[[ Provided records open ]]

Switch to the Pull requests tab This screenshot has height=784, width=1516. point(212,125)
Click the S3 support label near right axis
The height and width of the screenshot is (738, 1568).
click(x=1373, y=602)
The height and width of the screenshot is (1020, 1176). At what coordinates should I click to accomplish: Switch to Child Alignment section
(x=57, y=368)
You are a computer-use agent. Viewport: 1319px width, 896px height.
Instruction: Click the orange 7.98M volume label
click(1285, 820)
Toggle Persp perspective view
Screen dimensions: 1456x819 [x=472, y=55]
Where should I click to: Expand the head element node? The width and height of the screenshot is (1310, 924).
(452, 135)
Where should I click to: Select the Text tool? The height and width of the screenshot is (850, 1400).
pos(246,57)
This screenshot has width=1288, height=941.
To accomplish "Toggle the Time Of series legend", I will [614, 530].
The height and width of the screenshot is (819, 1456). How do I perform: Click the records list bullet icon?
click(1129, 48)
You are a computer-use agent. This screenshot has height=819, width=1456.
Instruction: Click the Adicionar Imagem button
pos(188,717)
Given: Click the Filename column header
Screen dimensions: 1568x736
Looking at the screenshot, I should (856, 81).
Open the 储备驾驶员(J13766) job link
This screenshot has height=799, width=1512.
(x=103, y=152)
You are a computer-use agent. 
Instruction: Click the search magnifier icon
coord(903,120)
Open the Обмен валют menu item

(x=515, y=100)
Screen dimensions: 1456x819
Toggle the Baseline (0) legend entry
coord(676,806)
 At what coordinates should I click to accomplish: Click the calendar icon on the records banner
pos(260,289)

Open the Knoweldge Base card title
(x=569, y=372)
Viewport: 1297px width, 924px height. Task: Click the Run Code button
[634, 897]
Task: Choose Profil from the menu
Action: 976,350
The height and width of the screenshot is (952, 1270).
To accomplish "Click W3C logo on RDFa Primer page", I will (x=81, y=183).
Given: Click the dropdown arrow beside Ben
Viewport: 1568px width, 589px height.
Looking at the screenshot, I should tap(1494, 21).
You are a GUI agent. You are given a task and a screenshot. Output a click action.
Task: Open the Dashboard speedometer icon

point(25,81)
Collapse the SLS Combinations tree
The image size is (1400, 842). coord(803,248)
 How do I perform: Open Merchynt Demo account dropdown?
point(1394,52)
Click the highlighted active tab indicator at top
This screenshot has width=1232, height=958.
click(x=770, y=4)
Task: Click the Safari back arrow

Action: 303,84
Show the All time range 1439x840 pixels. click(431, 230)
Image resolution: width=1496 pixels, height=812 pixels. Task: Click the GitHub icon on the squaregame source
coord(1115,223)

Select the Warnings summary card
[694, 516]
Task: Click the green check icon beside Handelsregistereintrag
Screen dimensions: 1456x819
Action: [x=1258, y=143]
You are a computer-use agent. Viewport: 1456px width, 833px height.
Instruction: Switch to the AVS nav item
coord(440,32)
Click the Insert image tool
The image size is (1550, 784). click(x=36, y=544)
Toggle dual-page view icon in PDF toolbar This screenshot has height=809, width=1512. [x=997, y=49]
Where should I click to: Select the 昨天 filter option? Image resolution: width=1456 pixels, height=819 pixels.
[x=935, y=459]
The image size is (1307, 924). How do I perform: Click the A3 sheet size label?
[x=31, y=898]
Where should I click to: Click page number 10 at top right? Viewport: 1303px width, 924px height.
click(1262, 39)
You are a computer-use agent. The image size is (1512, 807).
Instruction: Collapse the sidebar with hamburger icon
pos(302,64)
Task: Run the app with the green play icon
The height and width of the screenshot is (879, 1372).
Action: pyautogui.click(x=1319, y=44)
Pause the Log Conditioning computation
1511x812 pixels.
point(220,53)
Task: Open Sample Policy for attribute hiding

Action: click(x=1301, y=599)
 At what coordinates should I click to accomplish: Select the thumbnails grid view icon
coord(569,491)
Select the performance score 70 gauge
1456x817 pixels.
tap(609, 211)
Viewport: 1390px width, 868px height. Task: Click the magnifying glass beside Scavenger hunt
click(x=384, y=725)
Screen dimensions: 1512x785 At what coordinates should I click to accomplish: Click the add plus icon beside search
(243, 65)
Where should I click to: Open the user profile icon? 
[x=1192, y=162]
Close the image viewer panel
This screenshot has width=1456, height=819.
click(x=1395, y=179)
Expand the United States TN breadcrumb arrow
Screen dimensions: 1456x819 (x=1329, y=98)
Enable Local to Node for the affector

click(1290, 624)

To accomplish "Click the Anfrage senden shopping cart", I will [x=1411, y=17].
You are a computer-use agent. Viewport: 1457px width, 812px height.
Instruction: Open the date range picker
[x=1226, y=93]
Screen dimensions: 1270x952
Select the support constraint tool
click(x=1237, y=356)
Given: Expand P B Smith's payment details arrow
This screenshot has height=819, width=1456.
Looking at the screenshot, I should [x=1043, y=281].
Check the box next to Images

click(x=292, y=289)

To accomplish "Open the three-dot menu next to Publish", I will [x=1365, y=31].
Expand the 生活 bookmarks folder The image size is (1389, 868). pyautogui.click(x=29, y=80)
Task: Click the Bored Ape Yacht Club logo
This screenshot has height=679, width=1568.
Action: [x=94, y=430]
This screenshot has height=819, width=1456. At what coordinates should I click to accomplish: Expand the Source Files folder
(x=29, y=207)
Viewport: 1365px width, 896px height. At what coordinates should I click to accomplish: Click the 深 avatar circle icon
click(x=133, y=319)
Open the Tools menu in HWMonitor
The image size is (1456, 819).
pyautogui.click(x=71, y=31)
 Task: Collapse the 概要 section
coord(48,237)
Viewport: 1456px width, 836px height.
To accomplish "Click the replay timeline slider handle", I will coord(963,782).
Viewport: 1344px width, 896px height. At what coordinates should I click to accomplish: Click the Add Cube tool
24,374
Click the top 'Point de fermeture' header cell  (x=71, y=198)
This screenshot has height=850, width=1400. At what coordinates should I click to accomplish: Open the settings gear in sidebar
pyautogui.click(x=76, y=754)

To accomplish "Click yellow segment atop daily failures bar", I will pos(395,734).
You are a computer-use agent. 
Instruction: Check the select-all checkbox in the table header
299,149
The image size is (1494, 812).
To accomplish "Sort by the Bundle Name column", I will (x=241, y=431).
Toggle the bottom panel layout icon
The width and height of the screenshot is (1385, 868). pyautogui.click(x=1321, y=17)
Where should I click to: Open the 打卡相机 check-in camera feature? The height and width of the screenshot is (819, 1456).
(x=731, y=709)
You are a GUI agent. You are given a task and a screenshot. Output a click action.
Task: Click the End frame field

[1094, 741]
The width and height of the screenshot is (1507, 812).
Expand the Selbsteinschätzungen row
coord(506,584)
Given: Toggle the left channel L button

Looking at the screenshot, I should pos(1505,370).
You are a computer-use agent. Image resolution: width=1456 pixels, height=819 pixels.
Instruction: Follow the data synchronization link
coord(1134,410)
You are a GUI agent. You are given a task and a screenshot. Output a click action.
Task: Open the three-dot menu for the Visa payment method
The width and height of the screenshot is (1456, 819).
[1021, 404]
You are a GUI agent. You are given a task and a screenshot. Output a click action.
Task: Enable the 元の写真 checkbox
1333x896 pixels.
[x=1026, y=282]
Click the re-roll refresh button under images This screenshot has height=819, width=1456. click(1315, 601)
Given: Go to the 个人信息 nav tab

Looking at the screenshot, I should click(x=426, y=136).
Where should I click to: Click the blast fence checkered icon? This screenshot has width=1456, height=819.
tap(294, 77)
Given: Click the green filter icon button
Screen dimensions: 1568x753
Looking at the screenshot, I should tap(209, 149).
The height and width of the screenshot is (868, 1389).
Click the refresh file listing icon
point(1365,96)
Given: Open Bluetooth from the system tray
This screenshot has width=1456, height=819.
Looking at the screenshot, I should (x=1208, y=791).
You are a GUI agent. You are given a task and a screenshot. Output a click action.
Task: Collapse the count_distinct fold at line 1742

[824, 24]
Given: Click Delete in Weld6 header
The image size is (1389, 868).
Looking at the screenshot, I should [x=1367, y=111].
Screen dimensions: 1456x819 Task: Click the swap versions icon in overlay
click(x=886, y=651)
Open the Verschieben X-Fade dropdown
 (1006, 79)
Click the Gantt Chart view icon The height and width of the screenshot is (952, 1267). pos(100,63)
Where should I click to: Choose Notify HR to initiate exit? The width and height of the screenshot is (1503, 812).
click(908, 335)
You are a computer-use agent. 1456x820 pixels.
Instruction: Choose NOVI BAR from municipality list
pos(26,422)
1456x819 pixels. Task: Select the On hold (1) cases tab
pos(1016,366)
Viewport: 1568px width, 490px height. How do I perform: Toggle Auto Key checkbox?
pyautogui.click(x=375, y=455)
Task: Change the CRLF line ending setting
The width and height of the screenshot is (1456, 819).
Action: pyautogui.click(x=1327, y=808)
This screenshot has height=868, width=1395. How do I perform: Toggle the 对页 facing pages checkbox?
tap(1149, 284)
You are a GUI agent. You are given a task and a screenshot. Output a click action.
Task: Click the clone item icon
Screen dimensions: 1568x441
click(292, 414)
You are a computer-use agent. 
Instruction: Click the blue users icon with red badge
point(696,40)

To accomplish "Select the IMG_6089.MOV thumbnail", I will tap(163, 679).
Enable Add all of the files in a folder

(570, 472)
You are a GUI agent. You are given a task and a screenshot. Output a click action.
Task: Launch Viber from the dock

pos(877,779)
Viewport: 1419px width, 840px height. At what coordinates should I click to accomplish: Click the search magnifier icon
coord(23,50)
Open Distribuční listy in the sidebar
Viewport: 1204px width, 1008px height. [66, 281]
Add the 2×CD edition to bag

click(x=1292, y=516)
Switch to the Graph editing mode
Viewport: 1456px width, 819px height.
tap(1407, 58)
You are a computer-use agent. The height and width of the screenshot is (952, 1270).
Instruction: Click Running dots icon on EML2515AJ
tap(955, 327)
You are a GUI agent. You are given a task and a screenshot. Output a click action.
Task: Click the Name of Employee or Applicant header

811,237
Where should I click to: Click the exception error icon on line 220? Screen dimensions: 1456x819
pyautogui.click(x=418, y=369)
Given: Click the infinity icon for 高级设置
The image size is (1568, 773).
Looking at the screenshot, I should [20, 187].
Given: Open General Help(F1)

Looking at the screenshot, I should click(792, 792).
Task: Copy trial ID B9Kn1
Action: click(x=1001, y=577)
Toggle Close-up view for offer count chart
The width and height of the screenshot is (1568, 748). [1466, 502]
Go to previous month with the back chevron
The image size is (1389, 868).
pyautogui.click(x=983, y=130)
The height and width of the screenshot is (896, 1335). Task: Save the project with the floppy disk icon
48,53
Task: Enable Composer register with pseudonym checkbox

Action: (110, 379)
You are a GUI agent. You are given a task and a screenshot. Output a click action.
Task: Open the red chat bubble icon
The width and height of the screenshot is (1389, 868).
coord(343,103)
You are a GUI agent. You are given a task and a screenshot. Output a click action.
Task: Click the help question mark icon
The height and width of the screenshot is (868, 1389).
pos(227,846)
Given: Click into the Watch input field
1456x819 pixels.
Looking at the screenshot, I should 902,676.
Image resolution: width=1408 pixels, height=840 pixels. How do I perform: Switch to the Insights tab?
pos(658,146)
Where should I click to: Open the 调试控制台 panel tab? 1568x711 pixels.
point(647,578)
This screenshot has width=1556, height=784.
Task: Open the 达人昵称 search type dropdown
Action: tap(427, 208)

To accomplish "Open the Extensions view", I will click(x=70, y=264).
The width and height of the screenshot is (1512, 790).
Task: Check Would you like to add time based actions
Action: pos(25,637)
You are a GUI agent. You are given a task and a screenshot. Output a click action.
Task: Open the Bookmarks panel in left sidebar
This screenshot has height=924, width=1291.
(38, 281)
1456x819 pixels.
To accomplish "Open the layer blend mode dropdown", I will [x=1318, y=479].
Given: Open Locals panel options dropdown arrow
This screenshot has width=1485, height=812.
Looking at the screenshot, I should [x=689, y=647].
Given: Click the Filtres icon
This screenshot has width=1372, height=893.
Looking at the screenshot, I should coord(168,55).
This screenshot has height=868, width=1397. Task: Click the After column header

[[ Provided records closed ]]

_Work to complete:_ Scan the records above for the word "green" and return every line where it occurs.

_Exercise answer:_
Task: Click the green check icon beside Handelsregistereintrag
Task: Run the app with the green play icon
Given: Click the green filter icon button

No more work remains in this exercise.